My guess: At least half of all CEOs would be horrified at the very idea. They distrust IT, think everyone in it wants the company to buy them technology for technology’s sake, spending every last bit of profit on toys if the company didn’t have a carefully constructed governance process to ensure all IT projects will deliver enough business value to warrant the investment.

The last thing this group of CEOs wants is for IT spending to grow.

But if pressed, many of even the most recalcitrant CEOs would acknowledge that if IT is to be run as a business, it has to be in a position to satisfy demand, and if the demand for IT services increases … if, for example, the CMO wants a more sophisticated big data analytics capability … then IT’s size will just have to expand to accommodate.

  • Sales and Marketing: True independent businesses don’t just satisfy demand. They generate it. That’s the whole point of sales and marketing. Does the CEO want IT to engage in sales and marketing?

Don’t be ridiculous. That’s pushing the metaphor way past its useful boundaries.

Or is it? Because a common complaint among CEOs is that the CIO doesn’t provide technology leadership, and doesn’t act as a strategic partner. What does that take? Identifying new technologies that can improve the company’s competitive posture and painting a picture of what they could do.

The difference between that and sales and marketing? Mostly, the difference is what you call it, not what it is.

  • Competition: Does IT continue to have a captive market? ITaaS’s proponents list competition as one of its most desirable attributes — that IT loses its monopoly and has to compete for business in the business. This supposedly will drive down costs as competition always does.

It might. Competition, especially for commodities, does drive efficiency (when you’re on the receiving end of this statement what it does is put pressure on margins).

But when competition is based on price, the result can also be a race to the bottom. And as IT’s “customers” often lack IT’s sophistication in evaluating an application’s engineering, and sometimes lack IT’s perspective regarding the importance of an IT provider’s marketplace viability, the result of competition can also be an accumulation of attractive but poorly built and unsupported junk.

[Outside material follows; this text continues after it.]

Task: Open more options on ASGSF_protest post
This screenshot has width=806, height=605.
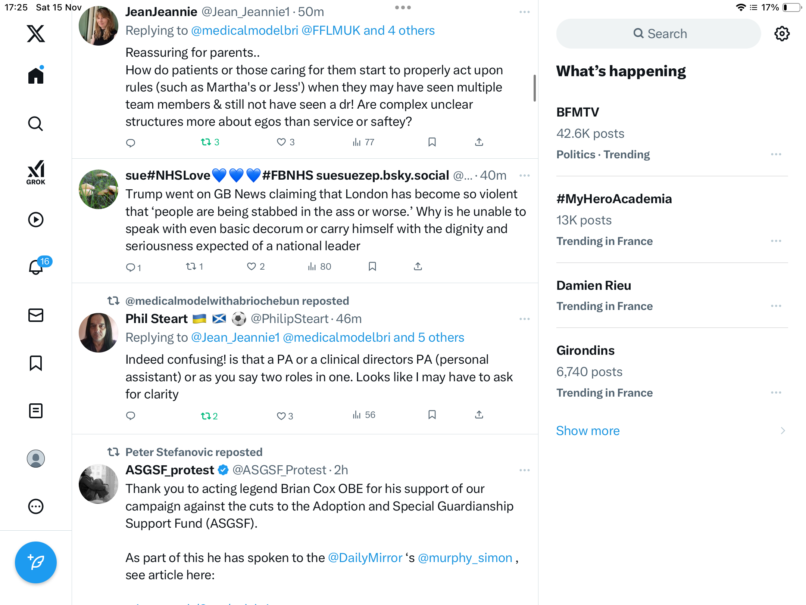Action: click(524, 470)
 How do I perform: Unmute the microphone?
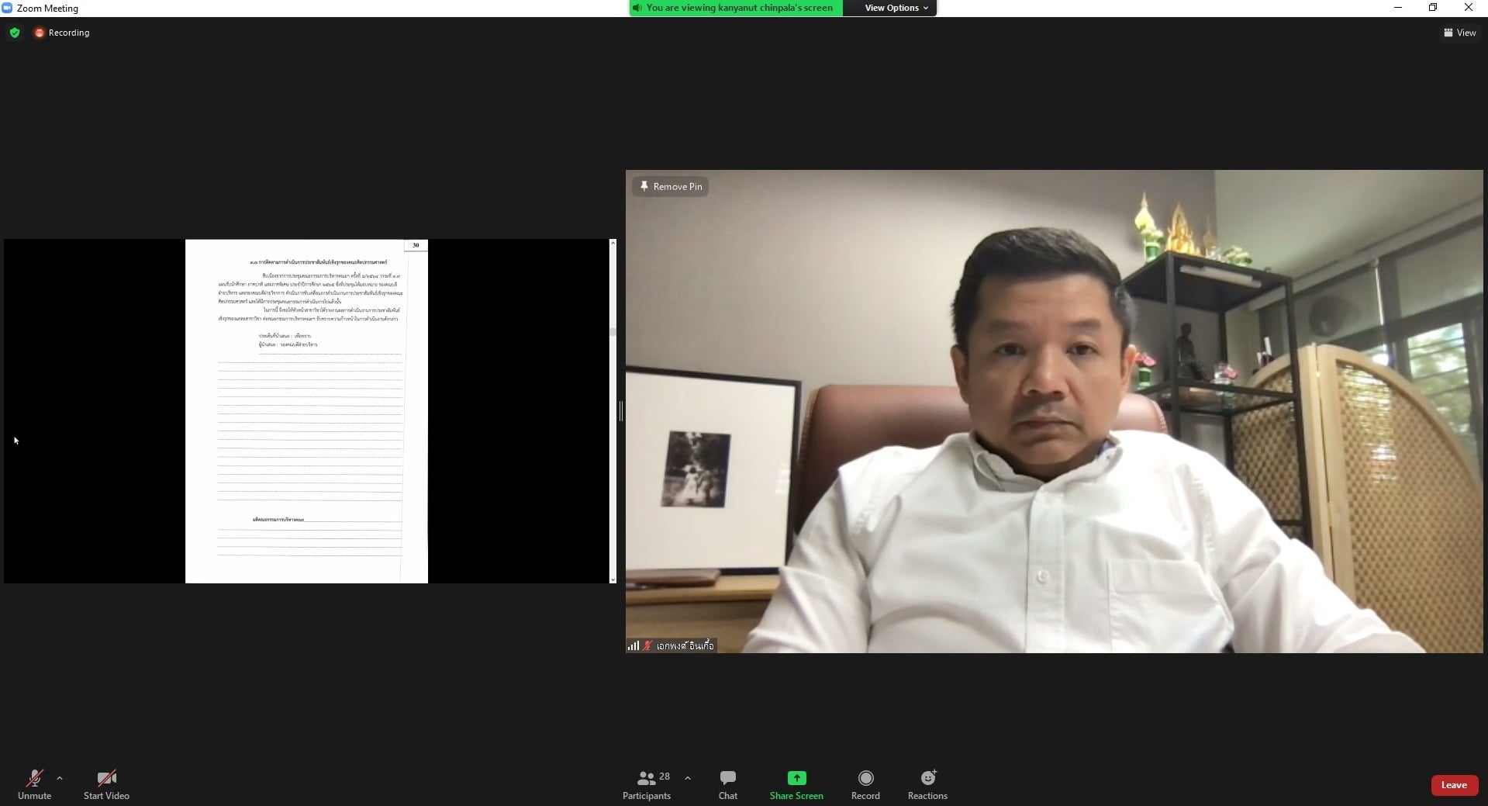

  • Competition #2 — technical architecture: “Technical architecture” sounds like something IT tosses out to intimidate its less-knowledgeable business counterparts. Let’s simplify things.

The immediate question is whether IT does or doesn’t establish technology standards for the company. If it does, competition is fair, because everyone — IT and outside vendors — have to conform to the company standards. If it doesn’t, what the heck — throw out the standards, and let every project team build what it needs to build using whatever tools and techniques will let it build its product as cheaply as possible.

That’s the short-term issue. The bigger and longer-term issue is whether the company has nothing more than a technology portfolio … a pile of stuff … or a coherent, integrated computing environment.

If every business department goes shopping every time it needs something, there’s really only one possible outcome, and that’s the pile of stuff.

Read about ITaaS and you might think it’s nothing more than service catalogs and chargebacks. It’s more complicated than that.